Banjir dan longsor juga terjadi pada Kamis (3/11) sekitar pukul 21.00 WIB, di Kabupaten Banyuwangi, persisnya di Desa Sarongan, Kecamatan Pesanggaran; dan Desa Kalibaru Wetan, Kalibaru. Akibatnya, material longsor menimbun beberapa titik jalan.
Sementara di Trenggalek, banjir dan tanah longsor yang juga terjadi pada Kamis disebabkan meluapnya Sungai Kalitengah dan Sungai Gading pada pukul 16.00 waktu setempat.
Sebanyak 3.395 keluarga atau 8.104 jiwa, dengan wilayah terdampak meliputi Desa Karanggandu, Desa Prigi, Desa Sawahan, dan Desa Tasikmadu yang berada di Kecamatan Watulimo, terdampak banjir ini. Banjir juga berdampak pada Desa Tawing, Desa Bangun, Desa Munjungan, dan Desa Bendoroto, Kecamatan Munjungan.
Baca Juga: Minimnya Mitigasi Bencana di Wilayah Kepulauan
Kejadian tersebut menyebabkan kerusakan infrastruktur, dilaporkan sebanyak 24 rumah rusak berat, 15 rumah rusak sedang, dan 26 rumah rusak ringan serta satu unit sarana pendidikan ikut terdampak. Selain itu, peristiwa tersebut menyebabkan lima jembatan rusak berat, serta Jalur Kampak-Munjungan tertutup material longsor.
Sementara itu, di Jawa Barat, akses jalan warga Desa Girikancana, Kecamatan Parungponteng, Kabupaten Tasikmalaya, terputus akibat tanah longsor pada Kamis pukul 16.00 waktu setempat. Kejadian ini dipicu oleh hujan lebat serta struktur tanah yang labil sehingga menyebabkan badan jalan raya Cibalong-Pamijahan sekitar 50 meter terbawa longsor.
Sekretaris BPBD Kabupaten Tasikmalaya Irwan mengatakan, kondisi jalan yang terputus masih dalam tahap survei dan kajian oleh dinas Pekerjaan Umum dan Perumahan Rakyat (PUPR) untuk pengambilan langkah penanganan lanjutan sejak Jumat (4/11).
Irwan melaporkan, akses jalan Cibalong-Parungpoteng juga putus total dan Jalan Lingkungan sepanjang 10 meter turut terbawa longsor.

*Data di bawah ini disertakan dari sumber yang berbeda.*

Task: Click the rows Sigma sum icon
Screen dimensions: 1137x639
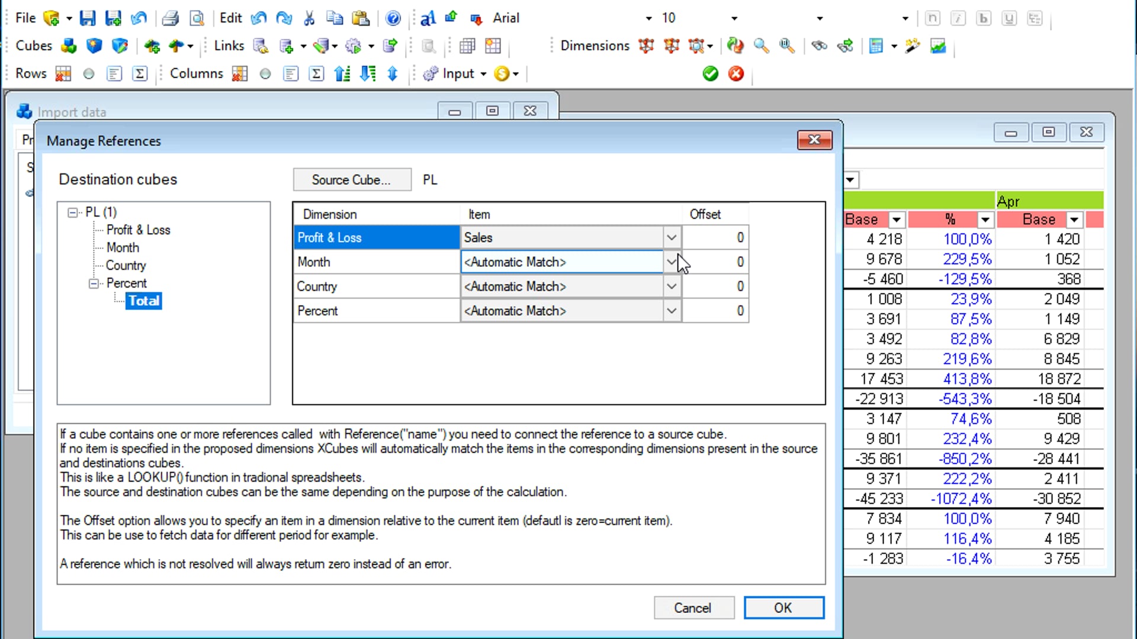Action: pyautogui.click(x=140, y=73)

Kejadian ini juga menyebabkan satu rumah dan warung milik warga setempat rusak berat.
”Warga terdampak kerusakan bangunan telah mengungsi ke rumah kerabat yang lebih aman. Selain itu, terdapat tiga rumah lainnya yang terancam peristiwa ini. Namun, para warga juga telah mengungsi ke rumah kerabatnya untuk mencegah jatuhnya korban jiwa,” tutur Irwan.
Deputi Bidang Meteorologi Badan Meteorologi, Klimatologi, dan Geofisika (BMKG) Guswanto telah mengeluarkan peringatan dini waspada potensi hujan yang dapat disertai kilat atau petir dan angin kencang pada waktu antara pagi menjelang siang hari hingga malam hari di sebagian wilayah Kabupaten dan Kota Tasikmalaya, 5-7 November 2022.
Kajian inaRisk turut menunjukkan Kabupaten Tasikmalaya memiliki bahaya tanah longsor pada tingkat sedang hingga tinggi yang berdampak pada 34 kecamatan.
Sirkulasi siklonik
Selain di Jawa, deretan bencana banjir juga melanda beberapa wilayah di Pulau Sumatera dalam sepekan terakhir. Aceh Tamiang dan Sumatera Utara terdampak paling parah.
Guswanto menyebut, sirkulasi siklonik terpantau di perairan barat laut Aceh, di Bangka Belitung, di perairan barat Bengkulu, di Maluku, dan di Samudra Pasifik sebelah timur Filipina. Hal itu membentuk daerah perlambatan kecepatan angin (konvergensi) memanjang dari Sumatera Utara hingga Aceh, di Semenanjung Malaysia, di Bengkulu, di Kalimantan Barat, Jawa Timur, hingga Jawa Barat, Maluku, dan di Papua Barat.
Daerah konvergensi lainnya terpantau memanjang di Selat Karimata, dari NTT hingga NTB, di Kalimantan Selatan, di Kalimantan Tengah, di utara Kalimantan Barat, di Kalimantan Utara, dari Kalimantan Timur hingga Sulawesi Tengah, di Sulawesi bagian tengah dan dari Papua Barat hingga Papua.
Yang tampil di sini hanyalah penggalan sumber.